_INSTRUCTIONS FOR THE TASK:_
Each line of the records containing "menuitem" is to be copied out and returned.

RECORDS FOR THIS EXERCISE Start Marker

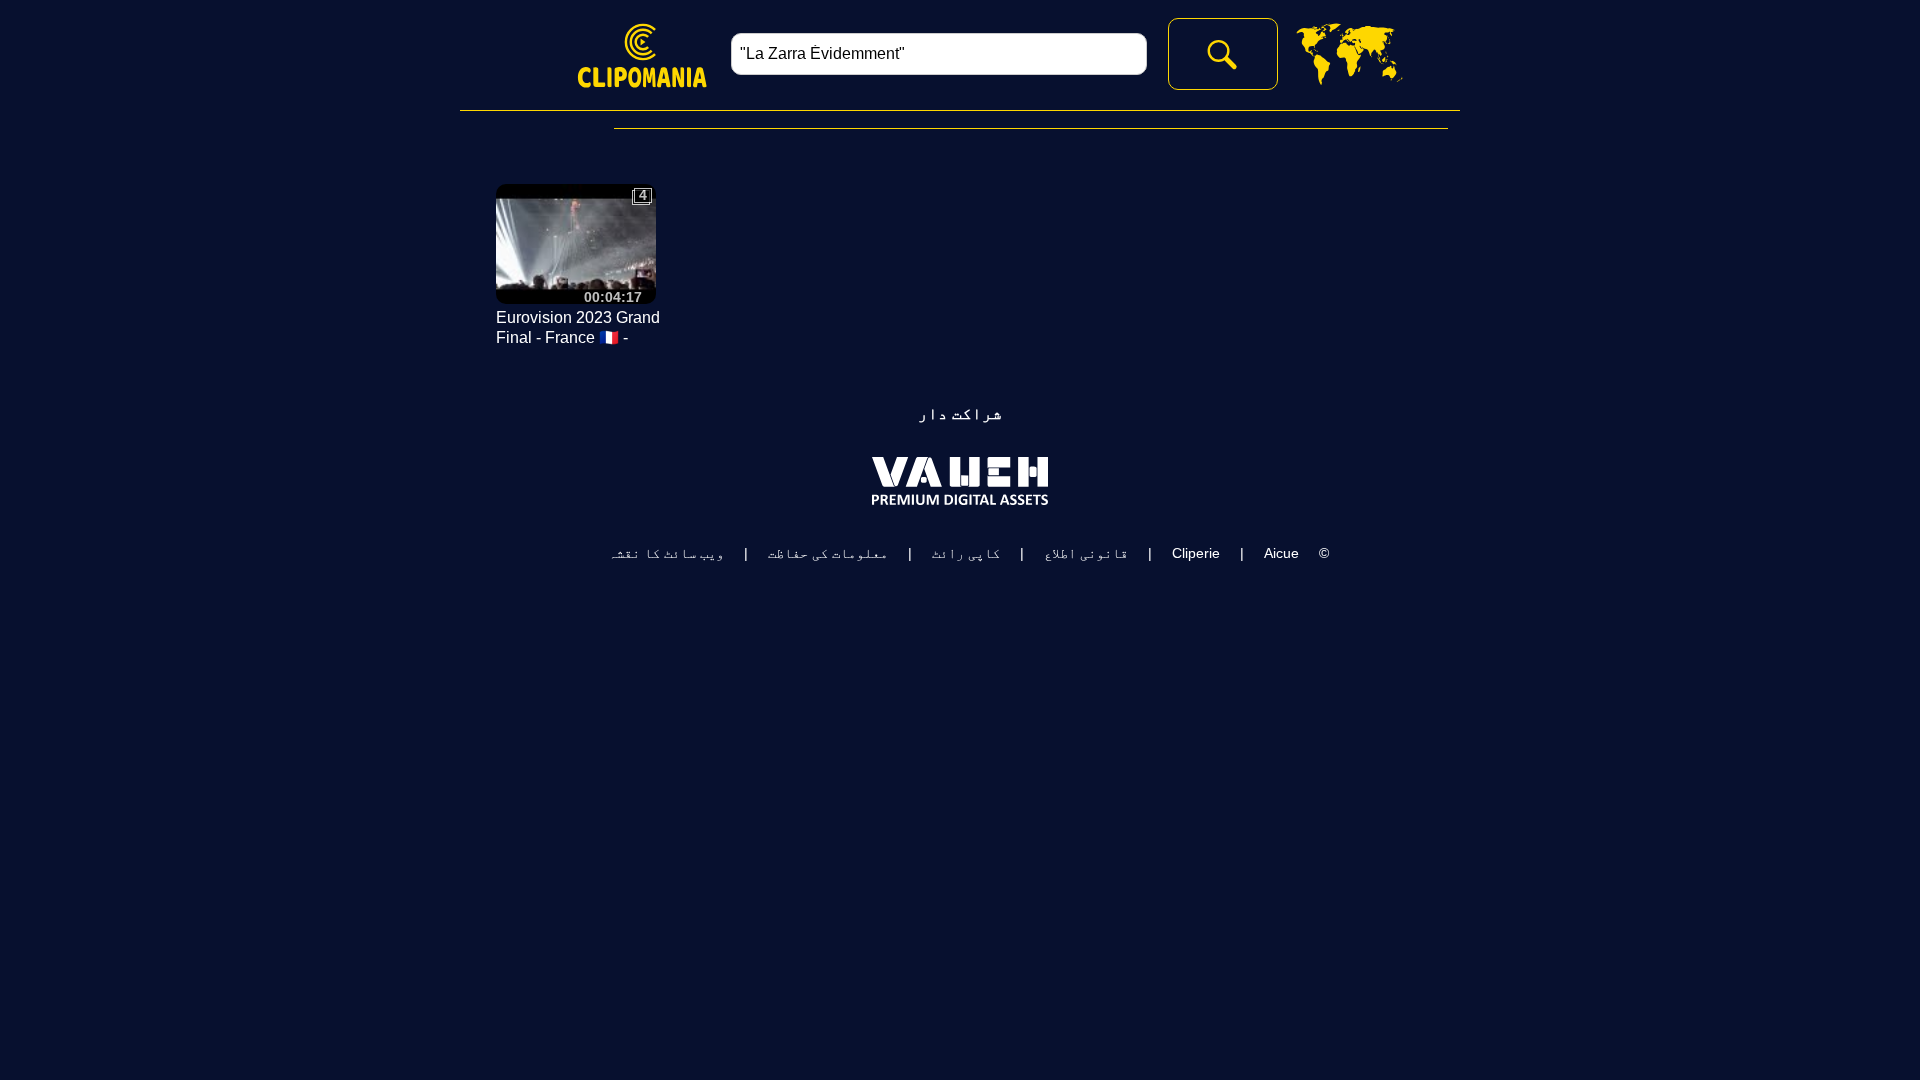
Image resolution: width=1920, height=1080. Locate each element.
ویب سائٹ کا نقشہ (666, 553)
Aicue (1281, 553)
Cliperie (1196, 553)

RECORDS FOR THIS EXERCISE End Marker
RECORDS FOR THIS EXERCISE Start Marker

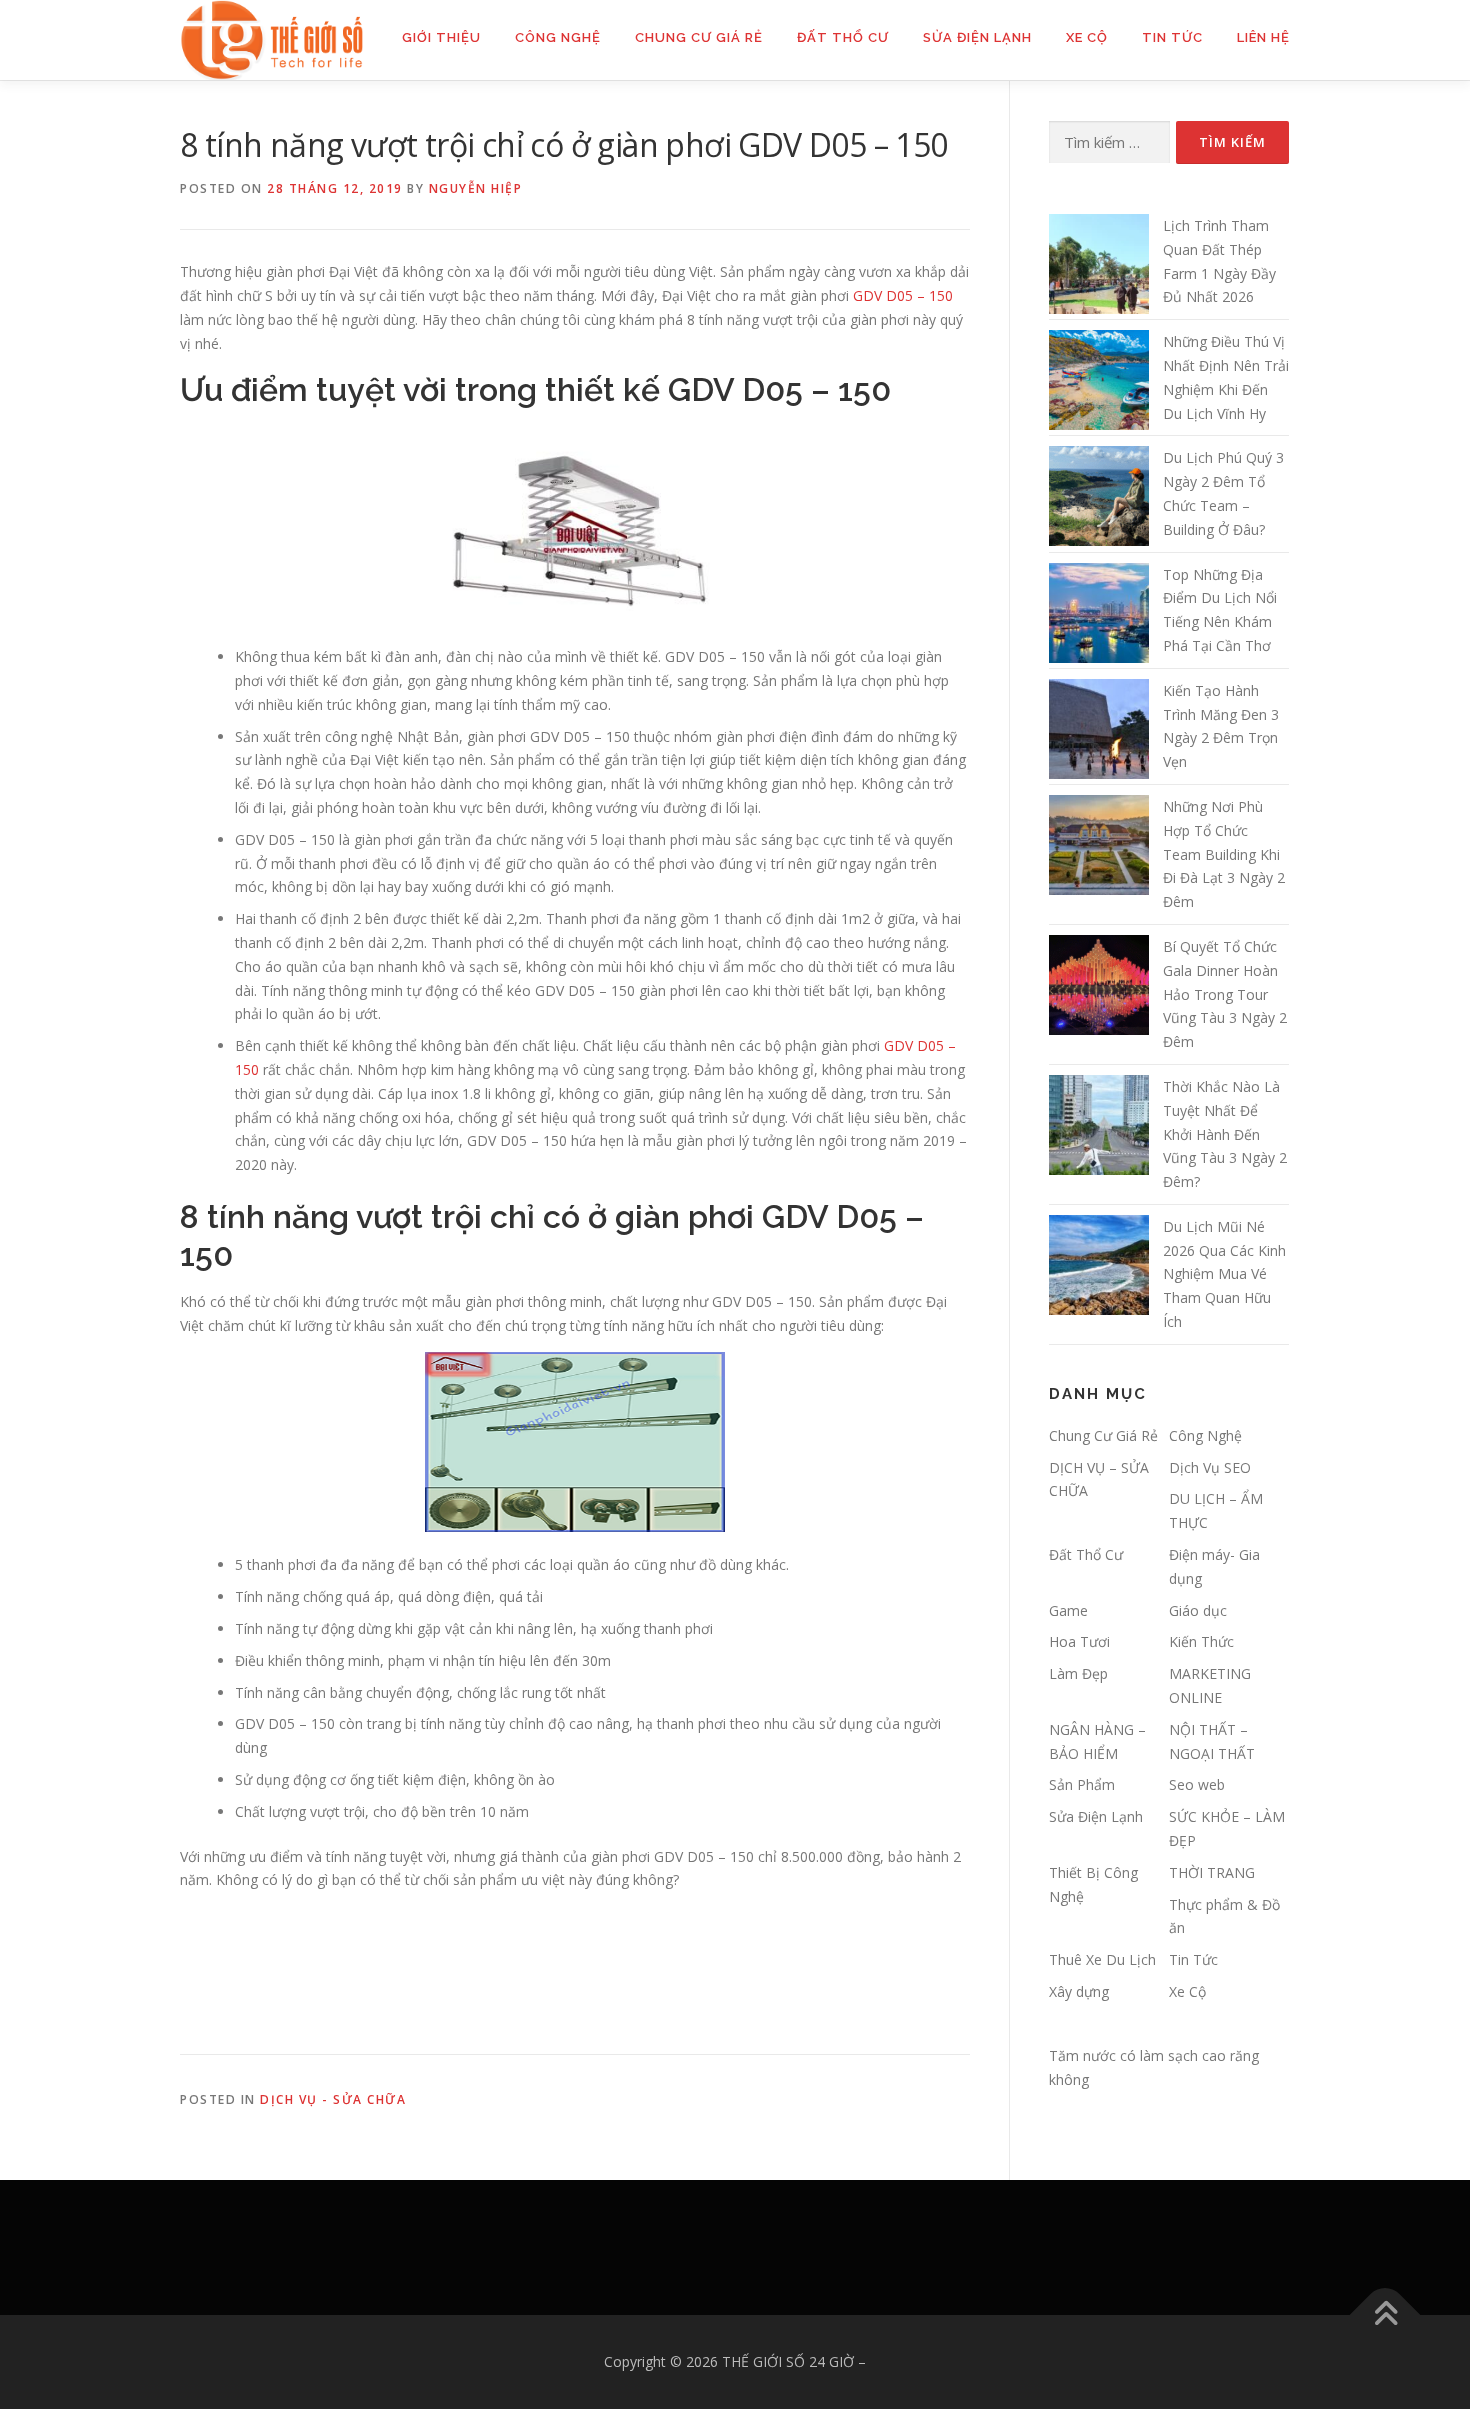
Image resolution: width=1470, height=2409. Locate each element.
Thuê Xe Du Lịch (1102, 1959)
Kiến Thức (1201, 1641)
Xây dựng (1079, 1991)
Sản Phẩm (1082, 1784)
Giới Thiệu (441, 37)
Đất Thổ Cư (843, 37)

RECORDS FOR THIS EXERCISE End Marker
RECORDS FOR THIS EXERCISE Start Marker

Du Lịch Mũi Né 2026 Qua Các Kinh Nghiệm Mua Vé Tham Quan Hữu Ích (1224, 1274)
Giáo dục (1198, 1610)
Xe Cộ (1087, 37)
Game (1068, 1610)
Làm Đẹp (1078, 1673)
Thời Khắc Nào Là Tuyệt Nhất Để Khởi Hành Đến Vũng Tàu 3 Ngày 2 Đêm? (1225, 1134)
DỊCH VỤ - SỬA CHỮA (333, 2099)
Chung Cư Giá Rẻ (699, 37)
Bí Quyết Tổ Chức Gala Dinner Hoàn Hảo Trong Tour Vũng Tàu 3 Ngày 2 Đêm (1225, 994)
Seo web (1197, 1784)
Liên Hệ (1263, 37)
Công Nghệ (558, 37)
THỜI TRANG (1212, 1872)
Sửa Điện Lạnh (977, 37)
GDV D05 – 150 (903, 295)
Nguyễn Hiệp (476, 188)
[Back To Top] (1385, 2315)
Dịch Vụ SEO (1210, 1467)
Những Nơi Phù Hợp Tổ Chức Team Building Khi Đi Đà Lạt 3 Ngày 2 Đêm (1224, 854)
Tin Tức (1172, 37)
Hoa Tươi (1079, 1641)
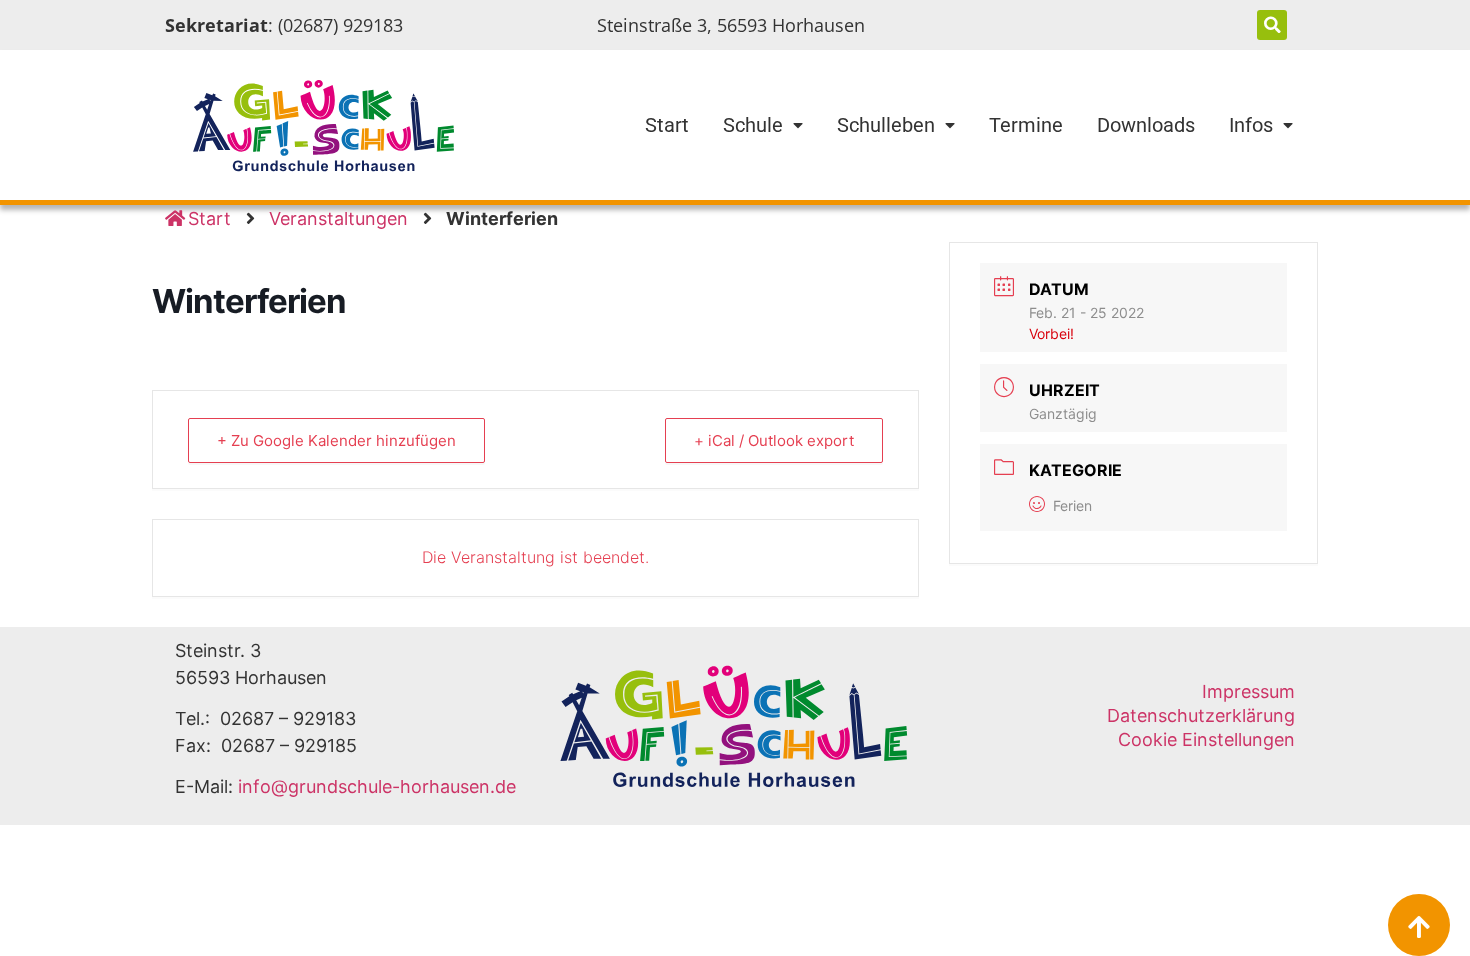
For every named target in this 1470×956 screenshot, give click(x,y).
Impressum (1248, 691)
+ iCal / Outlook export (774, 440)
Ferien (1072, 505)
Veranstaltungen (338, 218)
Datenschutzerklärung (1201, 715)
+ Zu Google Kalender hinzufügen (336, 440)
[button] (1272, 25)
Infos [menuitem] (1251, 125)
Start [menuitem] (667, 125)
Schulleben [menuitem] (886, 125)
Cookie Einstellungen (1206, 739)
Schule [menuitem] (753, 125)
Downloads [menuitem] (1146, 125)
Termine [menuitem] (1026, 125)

RECORDS FOR THIS EXERCISE End Marker

_RESPONSE:_
Infos [menuitem] (1251, 125)
Start [menuitem] (667, 125)
Schulleben [menuitem] (886, 125)
Schule [menuitem] (753, 125)
Downloads [menuitem] (1146, 125)
Termine [menuitem] (1026, 125)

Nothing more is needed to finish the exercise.